We’re actually at a unique point right now where the gap is larger than it has been in some time. Consensus since the latest batch of releases is that we haven’t found the wall yet. 5.1 Max, Opus 4.5, and G3 are absolutely astounding models and unless you have unique requirements some way down the price/perf curve I would not even look at this release (which is fine!)

tarruda 8 hours ago | parent | prev | next [-]

Here's what I understood from the blog post:

- Mistral Large 3 is comparable with the previous Deepseek release.

- Ministral 3 LLMs are comparable with older open LLMs of similar sizes.

constantcrying 8 hours ago | parent [-]

And implicit in this is that it compares very poorly to SOTA models. Do you disagree with that? Do you think these Models are beating SOTA and they did not include the benchmarks, because they forgot?

saubeidl 7 hours ago | parent | next [-]

Those are SOTA for open models. It's a separate league from closed models entirely.

supermatt 7 hours ago | parent [-]

> It's a separate league from closed models entirely.

To be fair, the SOTA models aren't even a single LLM these days. They are doing all manner of tool use and specialised submodel calls behind the scenes - a far cry from in-model MoE.

tarruda 8 hours ago | parent | prev [-]

> Do you disagree with that?

I think that Qwen3 8B and 4B are SOTA for their size. The GPQA Diamond accuracy chart is weird: Both Qwen3 8B and 4B have higher scores, so they used this weid chart where "x" axis shows the number of output tokens. I missed the point of this.

meatmanek 4 hours ago | parent [-]

Generation time is more or less proportional to tokens * model size, so if you can get the same quality result with fewer tokens from the same size of model, then you save time and money.

crimsoneer 8 hours ago | parent | prev [-]

If someone is using these models, they probably can't or won't use the existing SOTA models, so not sure how useful those comparisons actually are. "Here is a benchmark that makes us look bad from a model you can't use on a task you won't be undertaking" isn't actually helpful (and definitely not in a press release).

constantcrying 8 hours ago | parent [-]

Completely agree, that there are legitimate reasons to prefer comparison to e.g. deepeek models. But that doesn't change my point, we both agree that the comparisons would be extremely unfavorable.

Lapel2742 8 hours ago | parent [-]

> that the comparisons would be extremely unfavorable.

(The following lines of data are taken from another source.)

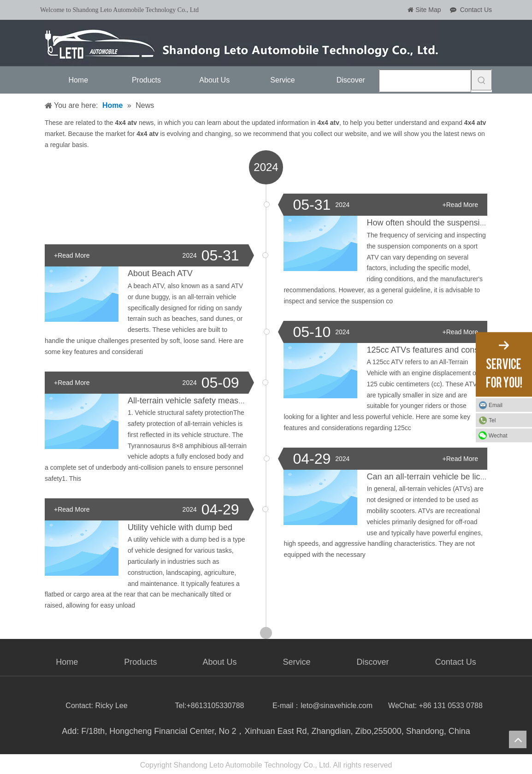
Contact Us (476, 10)
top (518, 739)
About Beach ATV (160, 273)
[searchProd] (425, 81)
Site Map (428, 10)
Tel (492, 420)
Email (496, 405)
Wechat (498, 435)
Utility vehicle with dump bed (180, 527)
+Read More (460, 205)
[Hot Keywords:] (481, 80)
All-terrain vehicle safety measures (191, 401)
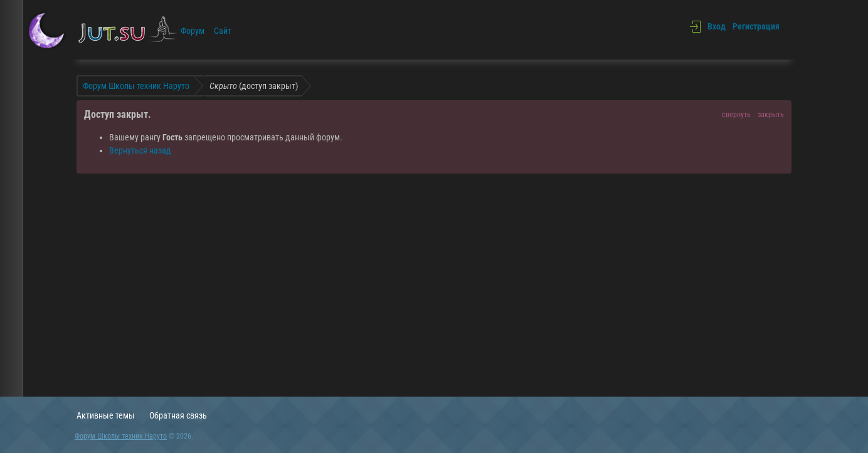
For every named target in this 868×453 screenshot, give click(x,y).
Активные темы (105, 415)
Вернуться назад (140, 150)
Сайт (223, 31)
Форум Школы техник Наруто (120, 436)
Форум (193, 31)
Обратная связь (178, 415)
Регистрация (756, 26)
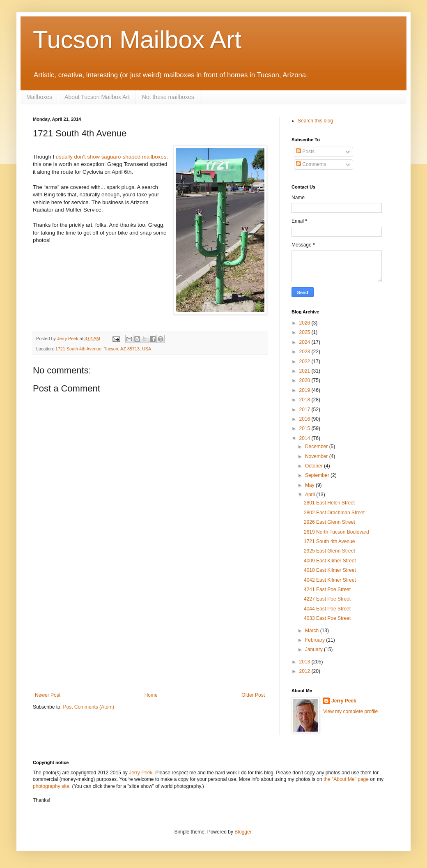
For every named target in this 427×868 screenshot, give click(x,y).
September (318, 475)
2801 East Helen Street (329, 503)
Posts (305, 152)
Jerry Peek (344, 701)
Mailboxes (39, 97)
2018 (305, 400)
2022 (305, 361)
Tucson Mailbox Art (137, 39)
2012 (305, 671)
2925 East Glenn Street (329, 551)
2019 (305, 390)
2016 (305, 419)
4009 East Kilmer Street (330, 561)
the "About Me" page (346, 779)
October (315, 466)
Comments (311, 164)
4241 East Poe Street (327, 589)
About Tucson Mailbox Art (97, 97)
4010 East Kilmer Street (330, 570)
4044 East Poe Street (327, 609)
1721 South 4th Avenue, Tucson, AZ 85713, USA (103, 349)
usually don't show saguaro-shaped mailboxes (111, 157)
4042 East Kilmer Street (330, 580)
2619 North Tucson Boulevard (336, 532)
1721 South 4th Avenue (329, 541)
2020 (305, 380)
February (315, 640)
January (315, 649)
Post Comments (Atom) (88, 707)
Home (151, 695)
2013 (305, 662)
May (310, 485)
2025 (305, 332)
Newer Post (48, 695)
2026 (305, 323)
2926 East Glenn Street (329, 522)
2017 (305, 410)
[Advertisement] (150, 631)
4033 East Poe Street (327, 618)
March (312, 631)
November (317, 456)
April (310, 495)
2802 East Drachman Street (334, 513)
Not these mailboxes (168, 97)
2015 (305, 428)
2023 (305, 352)
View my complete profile (350, 711)
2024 (305, 342)
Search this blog (315, 121)
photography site (51, 786)
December (317, 447)
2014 (305, 438)
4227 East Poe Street (327, 599)
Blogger (243, 832)
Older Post (253, 695)
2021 (305, 371)
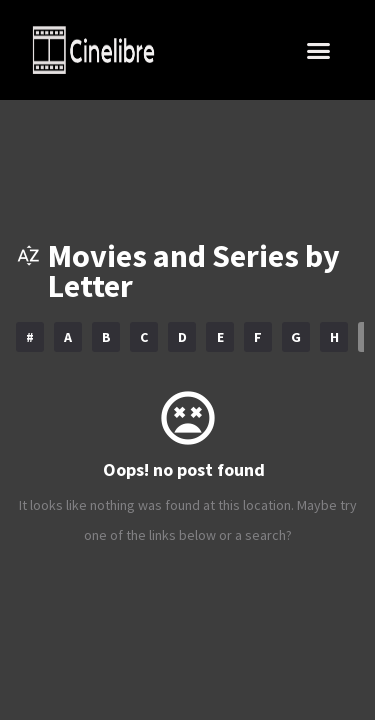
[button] (318, 50)
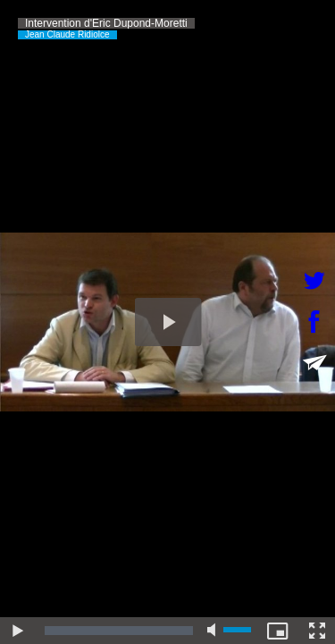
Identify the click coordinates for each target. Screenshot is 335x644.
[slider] (119, 631)
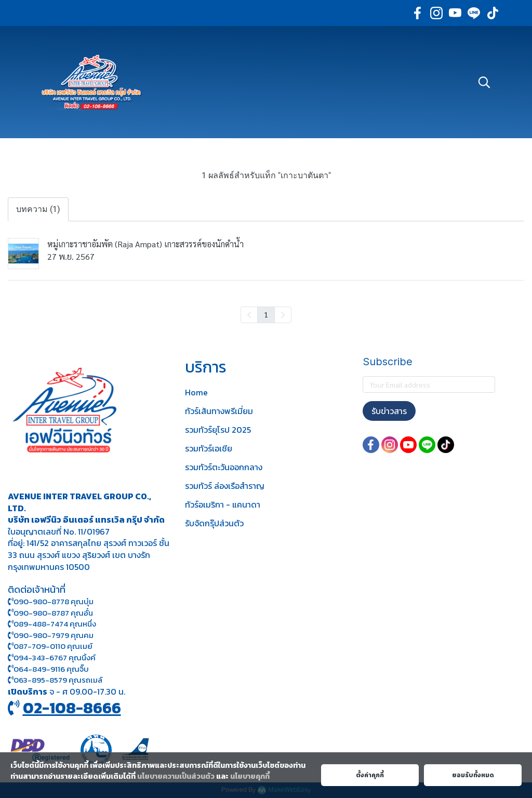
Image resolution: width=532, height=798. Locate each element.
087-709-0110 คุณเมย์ (53, 646)
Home (196, 392)
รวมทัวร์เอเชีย (208, 448)
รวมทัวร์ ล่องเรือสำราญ (224, 486)
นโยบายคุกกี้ (250, 776)
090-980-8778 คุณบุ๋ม (50, 601)
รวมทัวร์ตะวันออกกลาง (223, 467)
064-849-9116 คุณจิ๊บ (48, 669)
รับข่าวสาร (389, 411)
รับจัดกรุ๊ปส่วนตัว (214, 523)
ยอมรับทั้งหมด (473, 775)
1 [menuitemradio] (266, 314)
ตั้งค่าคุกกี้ (370, 775)
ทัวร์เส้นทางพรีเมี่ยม (219, 411)
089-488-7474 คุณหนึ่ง (52, 623)
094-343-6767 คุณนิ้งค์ (51, 657)
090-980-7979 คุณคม (54, 635)
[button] (484, 82)
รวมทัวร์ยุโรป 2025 (218, 430)
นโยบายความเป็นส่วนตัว (176, 776)
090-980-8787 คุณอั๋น (53, 613)
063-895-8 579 (40, 680)
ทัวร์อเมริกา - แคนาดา (222, 504)
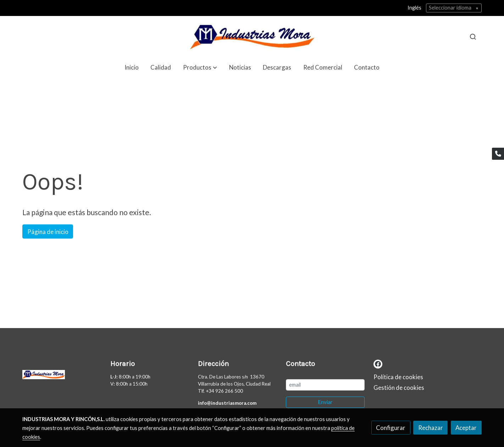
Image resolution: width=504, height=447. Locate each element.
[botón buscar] (473, 37)
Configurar (391, 427)
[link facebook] (378, 363)
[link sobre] (62, 376)
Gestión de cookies (399, 387)
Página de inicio (48, 231)
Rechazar (431, 427)
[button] (200, 67)
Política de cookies (398, 377)
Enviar (325, 402)
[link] (252, 36)
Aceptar (466, 427)
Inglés (414, 7)
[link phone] (498, 154)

Why should they compare apples to oranges? Ministral3 Large costs ~1/10th of Sonnet 4.5. They clearly target different users. If you want a coding assistant you probably wouldn't choose this model for various reasons. There is place for more than only the benchmark king.

constantcrying 7 hours ago | parent [-]

Come on. Do you just not read posts at all?

esafak 7 hours ago | parent [-]

Which lightweight models do these compare unfavorably with?